## Tasks and exercises
- 1) In the book review, why does Scott decide to give up the fortune after finding the treasure?
- 2) List every place or danger that the book review names as part of the adventures Scott and his friends share.

===== Document passage =====

CM . . . . Volume XVII Number 30 . . . . April 8, 2011
Thirteen-year-old Scott and his friends embark on the hunt for the lost treasure of Jean Lafitte, a pirate whose descendants devised a complicated search activity that has enthralled their Washington State town for decades. Finding the third of four keys that are to lead to the treasure, they are thwarted in their search by a gang of bullies and an old hermit who possesses the first two keys and the maps they uncovered. They share a series of adventures that takes them into the danger of a collapsing cave tunnel, a steep river gorge, the old man's scary mansion, and a marauding black bear, all the while attempting to salvage their minor baseball team's poor season. Finally in possession of the full treasure map, they deem it to be a hoax and give up, until, on his own, Scott figures it out and finds the real treasure hidden in the bell tower of the local library. Having discovered that real treasure is in the life you lead, he decides to forego the fortune and hide his discovery from his friends, just in time to score the winning home run for his team.
Set in the early 1970s, this novel from American television writer/director Eric DelaBarre (illustrated by Canadian R. C. Nason) trumps itself as Indiana Jones meets Stand By Me. And yes, it does have tons of adventure and a tale of bonding and friendship in difficult times, but there the resemblance ends. What this book does have is extremely poor writing, inconsistent and often inexplicable plotting, and a narrator who, try as he might to sound like a moody teenager, keeps straying into the kind of pandering, clichéd insights into life that manage to both belie and insult his youth. In fact, the book ends with a "final word" that expounds on these observations and invites readers to download the author's self-help companion book. The question it begs: why did he write a novel when he so obviously wanted to just tell us a moral?

===== Extracted information =====

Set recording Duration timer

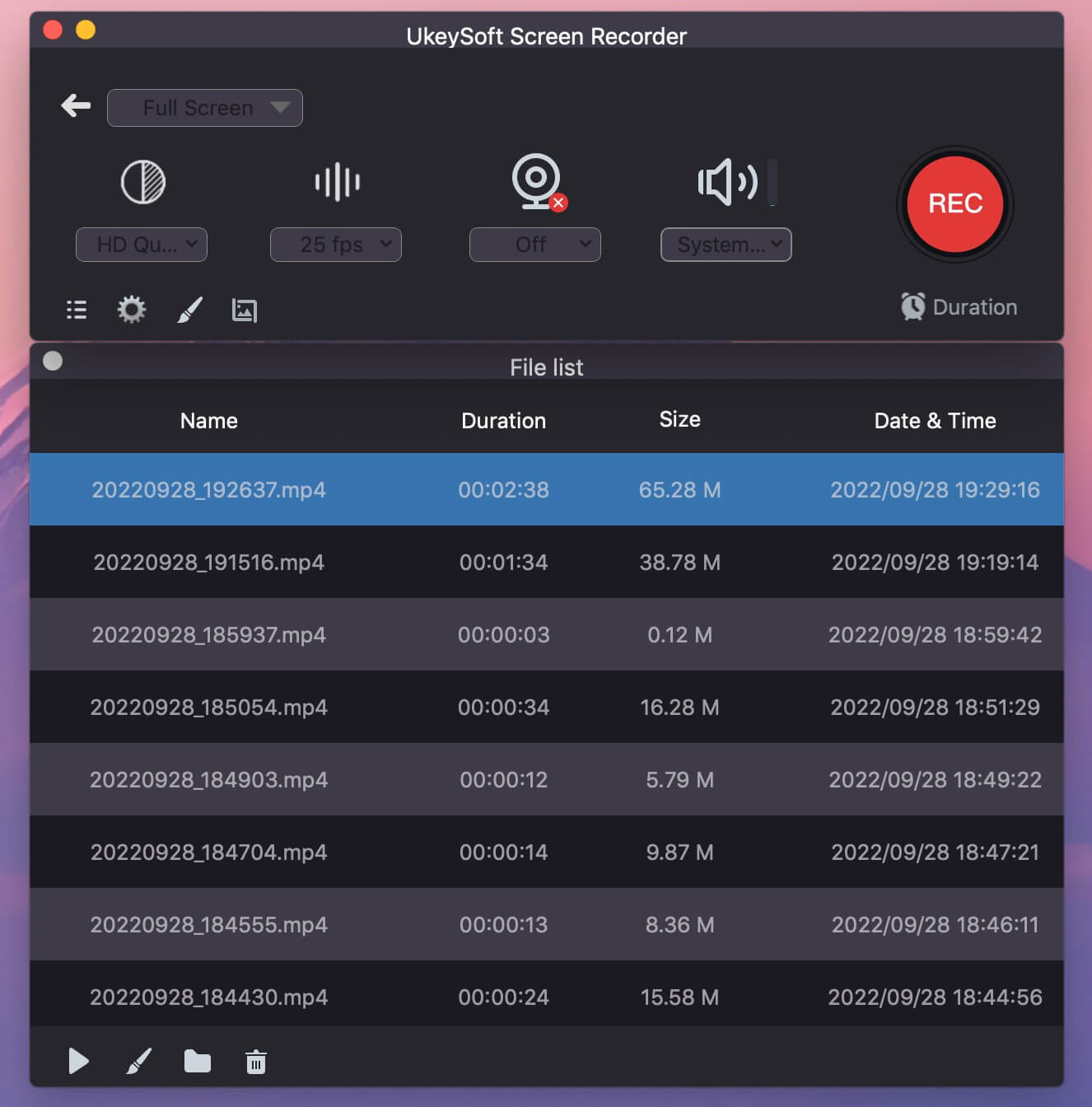(x=959, y=307)
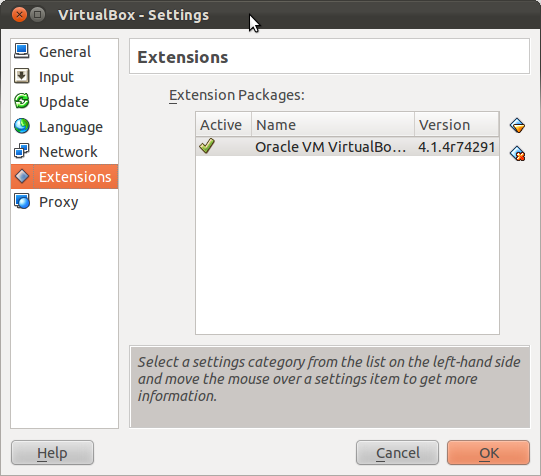The image size is (541, 476).
Task: Open the Help button
Action: point(52,453)
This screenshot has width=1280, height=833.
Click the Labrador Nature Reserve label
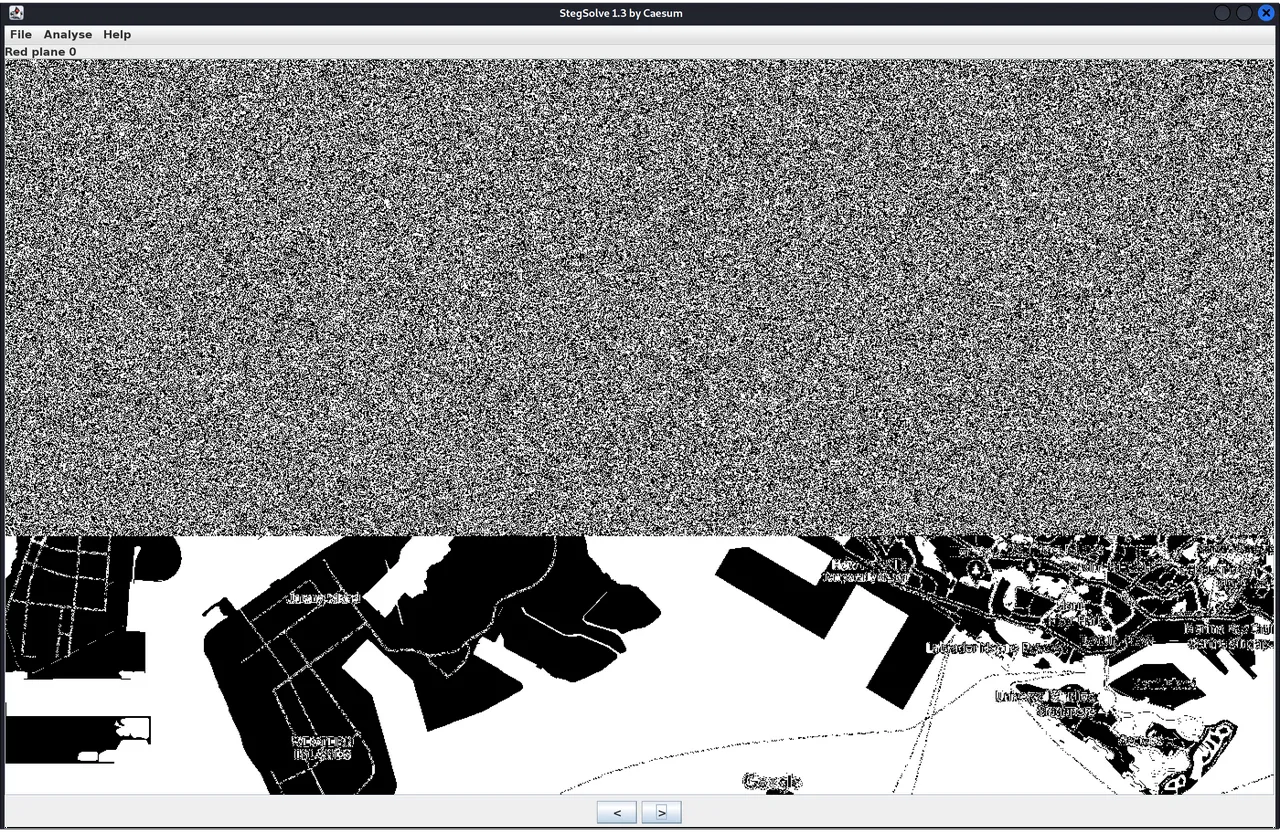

=====

## Answer list
- 1) Scott gives up the fortune because he has discovered that real treasure is in the life you lead. He chooses to forego it and hide his discovery from his friends.

- 2)
- a collapsing cave tunnel
- a steep river gorge
- the old man's scary mansion
- a marauding black bear